Daily talks with top migraine docs going on now through March 24. Each is available free for one day. I’ve found them to be quite informative. Upcoming interviews on women’s hormones, treatment burnout, diet, and sleep.
(Sorry if this was already mentioned this year, I didn’t see anything when I searched).
I have not listened to it but I imagine there’s some overlap.
The reason I liked his talk this year was that he focused on clear-cut reasons WHY each treatment may be helpful to an individual. I will certainly butcher the explanation of that so just a brief outline of the treatments he talked about:
-Topiramate and sodium channel blockers
-Calcium channel blockers
-Propranolol and beta blockers
-CGRPs (antibodies and gepants)
-Amitriptyline and Nortriptyline
-Clonazepam (the only benzo he noted as being “uniquely” beneficial to VM)
He has heard from a lot of patients that VRT just isn’t the ticket but he does not discount it. Just recommends finding a good therapist that will individualize your program. Maybe 10 minutes per day or less is the best “dosage”. Or broken up throughout the day.
Dr. Teixido also stressed that, in terms of vestibular migraine, the problem is in the brain – not the inner ear. It’s a problem with how the brain is interpreting information from the inner ear and integrating it with vision/proprioception etc. (Although he does acknowledge inner ear problems like BPPV can cause a domino trigger effect that may cascade into vestibular migraine symptoms).
He feels that because the problem is stemming from the brain, traditional inner ear suppressants like meclizine are often not helpful. This is where a drug like Clonazepam, which acts on the brain stem if I recall correctly, can give the brain a “rest” in the short term. Over the long term, preventative meds like topiramate, ami, and nort help with vertigo because they tamp down the whole migraine mechanism.

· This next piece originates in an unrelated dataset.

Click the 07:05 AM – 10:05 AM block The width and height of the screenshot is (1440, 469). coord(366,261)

I too found the nutrition one - from Margaret Slavin - to be helpful. My overall outtake though is that there didn’t seem to be too much evidence to prove particular foods can help with migraines. Alcohol and caffeine were the only two that could be linked.
Also that the effects of foods can take hours or days to show meaning it’s incredibly difficult to correlate.

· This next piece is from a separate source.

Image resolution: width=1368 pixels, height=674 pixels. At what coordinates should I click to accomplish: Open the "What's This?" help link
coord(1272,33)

They didn’t seem convinced re identifying your food sensitivities, as the tests aren’t standardized and so you will get different results from different companies.
The most exciting learning was from a recent study that had proved that increasing your intake of Omega 3 could reduce incidence of migraines.Omega 3 can be found in fatty cold water fish like salmon, mackerel and sardines & walnuts, The study also found that if you simultaneously reduce your omega 6 then it can be even more beneficial - I believe this is harder to do since omega 6 is in lots of everyday foods.

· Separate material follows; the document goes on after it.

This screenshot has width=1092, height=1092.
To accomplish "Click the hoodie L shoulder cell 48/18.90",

Ketogenic diet - some promising studies but much more research needed to prove link with migraine.
Gluten- if you are celiac then higher chance of being a migraineur but still no evidence to prove gluten causes migraine in non- celiacs.
Dairy - again no real research linking to migraine, no evidence to show dairy can lead to inflammation
Vegan - no evidence that it can help
Intermittent fasting - evidence that skipping meals can lead to migraine however it’s also been seen that intermittent fasting can help with weight loss, oxidative stress and stabilises insulin levels so could work for some
Some studies have found migraineurs are at greater risk of dementia but more research needed.
For me I was surprised but pleased to hear him mention clonazepam as I have found that on the occasion I have needed to take it has helped not only my anxiety but also helped calm my brain a little. However to date I have mostly avoided due to the strong negativity towards benzos, including Dr Surenthiran who has never indicated it could help with the migraines themselves.
This is how it all started with me. He stressed the importance of treating the crystals, and any trigger EARLY before the dominoes all crash down.
Was impressed by his explanations of drugs that’s for sure. It really helps to understand why some drugs work for someways not others. And it gives hope to those struggling with trialling drugs.
Also really interesting how he described the vestibular nuclei as the main structure affected here. The explanation about motion sensitivity really struck a chord with me.
He uploaded his 2019 talk to you tube here which was very good. Audio only
Also, someone shared this with me - a clip with Dr Teixido and a patient explaining her success with the CGRP meds after many many drug drugs previously. I felt he didn’t touch on this a great deal in this 2022 talk.